3. Play with lighting scenarios and experiment.
Switching to a new film stock means that it's time to experiment again! I have played with Portra in many lighting situations so that I can see how it handles indoor light, midday sun, low sunset light, lens flare, direct lighting, and more. While my results aren’t drastically different than my Fuji, there have been many nuances to Portra that give it a very distinct feel. And I’ve discovered that I particularly love playing with direct light with Portra!
All film handles direct light SO beautifully compared to what digital can capture, but there has been something a little extra magical about my Portra in direct light. And trying out a new film stock is the perfect time to remember to use different types of lighting and keep working your creative eye.
4. Be intentional in choosing a scanner.
I have tried Noritsu on my scans in the past, but I always have gone back to scanning on the Frontier. However, when using a new film stock, I knew it was important to compare scanners again and make a fresh and intentional decision for my Portra work.
Photovision offers a free comparison scan, so I immediately took them up on that offer so that I could look at the same images scanned by Frontier versus Noritsu. My personal preference has actually remained the Frontier, but this is such a personal decision and both produce beautiful results. Make sure to compare your own results on each scanner, because they differ enough in the tones that they produce that it might make a difference between feeling ‘okay’ about your scans and feeling truly excited about them!
Frontier (left) vs. Noritsu (right)
Frontier (left) vs. Noritsu (right)
5. Be patient!
When learning a new medium - even if it’s just another film stock - there is a learning curve, and that is absolutely okay.
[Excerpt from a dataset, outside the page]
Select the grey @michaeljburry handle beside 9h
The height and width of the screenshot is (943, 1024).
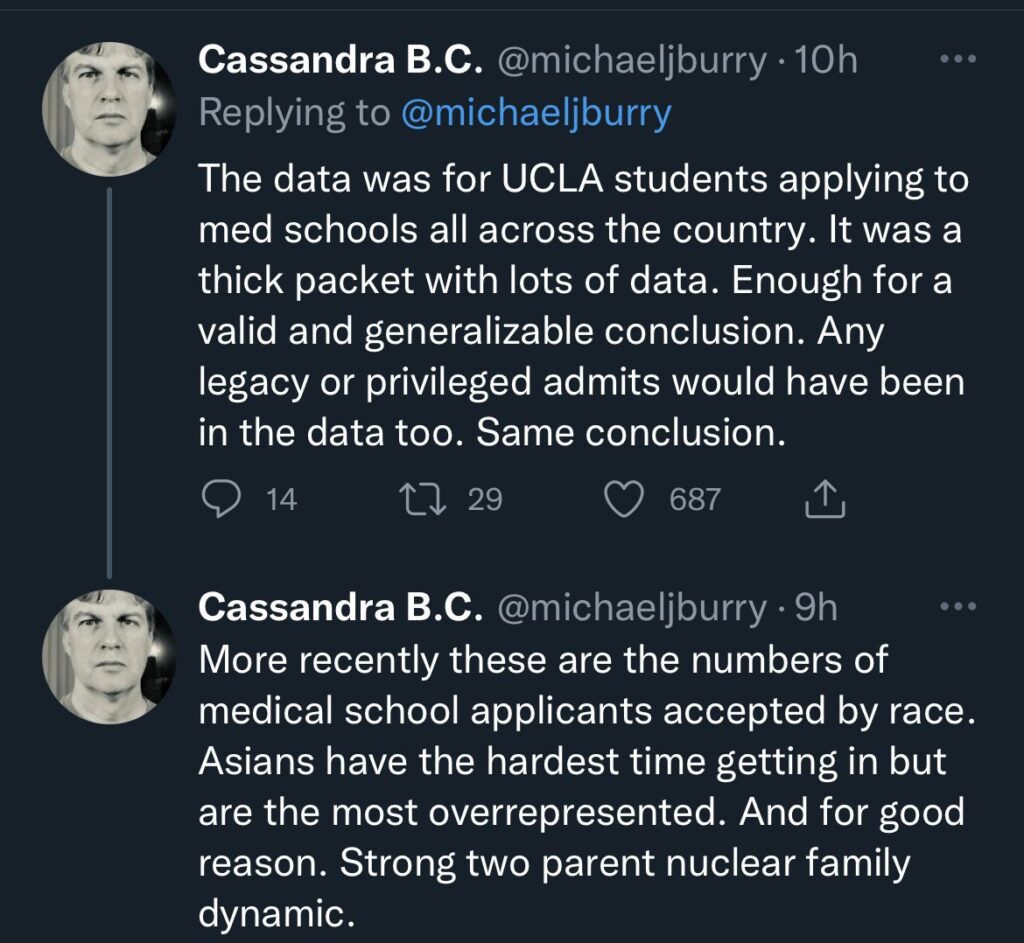630,608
You may not start out loving your Portra scans like you loved your Fuji scans, but be patient, and don’t forget to talk to your lab along the way. It is so important to remember that what we see online is the absolute best that everyone else is producing, and the truth is that everyone ends up with scans sometimes that they’re underwhelmed by. If this is happening frequently, then it’s definitely time to set up a call with your lab so that they can help you troubleshoot, and see if your preference images need to be adjusted or if you need to be exposing differently for better results, etc. But they’re on your team, and with time and intention you WILL be able to get to know Portra well and produce work you absolutely love!
While Fuji will always hold a special place in my heart as the stock that made me fall in love with film, there is so much beauty ahead of us, and I fully believe that, with a little encouragement and some helpful tips, this transition can be a wonderful one. Happy shooting, film friends!